Updated: May 2, 2020

For some kids as young as six years old it’s an integral part of their vocabulary. It’s all over the TV and movies. Newspaper headlines include it. About the only place I haven’t heard it is from church pulpits. We’re talking about the ubiquity of the f-word. It’s used as a noun, adjective, verb, and adverb. While applicable to scads of things, “it’s everywhere, it’s everywhere” certainly describes the f-bomb.


And it doesn’t seem to bother most people. A 90-year-old grandmother would probably not use it, but parents do in front of their children, teachers do in the classroom, media people do in print and on TV, etc. etc. It’s no wonder the term flows effortlessly and unabashedly from the mouths of babes.

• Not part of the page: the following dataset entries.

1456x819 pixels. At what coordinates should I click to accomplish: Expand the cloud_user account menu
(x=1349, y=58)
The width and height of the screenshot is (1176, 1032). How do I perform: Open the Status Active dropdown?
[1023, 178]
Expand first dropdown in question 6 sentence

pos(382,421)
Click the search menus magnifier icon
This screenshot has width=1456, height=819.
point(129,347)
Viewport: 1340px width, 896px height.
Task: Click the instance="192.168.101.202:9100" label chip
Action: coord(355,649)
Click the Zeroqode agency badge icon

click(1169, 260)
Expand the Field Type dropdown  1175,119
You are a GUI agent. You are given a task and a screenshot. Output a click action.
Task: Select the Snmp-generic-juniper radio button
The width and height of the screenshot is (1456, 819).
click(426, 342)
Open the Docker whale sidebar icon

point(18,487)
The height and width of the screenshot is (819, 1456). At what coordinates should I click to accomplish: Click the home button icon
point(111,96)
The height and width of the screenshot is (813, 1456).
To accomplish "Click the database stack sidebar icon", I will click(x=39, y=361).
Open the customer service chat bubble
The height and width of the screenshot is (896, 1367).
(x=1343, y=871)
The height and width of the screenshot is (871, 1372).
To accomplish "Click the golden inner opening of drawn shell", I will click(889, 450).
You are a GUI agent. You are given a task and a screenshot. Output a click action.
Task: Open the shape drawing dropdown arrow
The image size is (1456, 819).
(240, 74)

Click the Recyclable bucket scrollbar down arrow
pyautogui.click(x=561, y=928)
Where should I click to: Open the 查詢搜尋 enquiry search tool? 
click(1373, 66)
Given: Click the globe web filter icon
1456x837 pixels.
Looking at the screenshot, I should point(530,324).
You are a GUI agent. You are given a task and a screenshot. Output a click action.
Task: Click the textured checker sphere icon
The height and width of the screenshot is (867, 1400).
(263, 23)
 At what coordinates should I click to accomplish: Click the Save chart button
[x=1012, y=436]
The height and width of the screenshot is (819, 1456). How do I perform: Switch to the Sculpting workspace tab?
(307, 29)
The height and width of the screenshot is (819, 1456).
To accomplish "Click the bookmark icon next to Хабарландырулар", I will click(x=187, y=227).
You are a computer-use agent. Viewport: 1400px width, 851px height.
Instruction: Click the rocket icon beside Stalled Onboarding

A question I cannot answer: why do we use a term for copulation in such ways? I’m all for sexual intercourse in its proper context, but using a crass term for it as cuss word or emphatic exclamation demeans what is a sacred act between husband and wife. It’s like wearing a beautiful wedding dress in a mud-wrestling contest.


Some folks are going say I’m a sourpuss because words are just words that can be justifiably used however and whenever one feels like it. I beg to differ. I’m guessing (hoping) most readers would think it inappropriate to approach one’s mother with, “Hi, bitch,” or to ask her, “How’s your f-ing day going?” But I’m also guessing that some children would do it and some mothers wouldn’t be bothered by it.


Propriety, courtesy, decency, consideration and other seemingly outworn concepts have a value that can be affirmed with the type of language used. They can also be denigrated and demeaned by unthinkingly using crass, degrading language.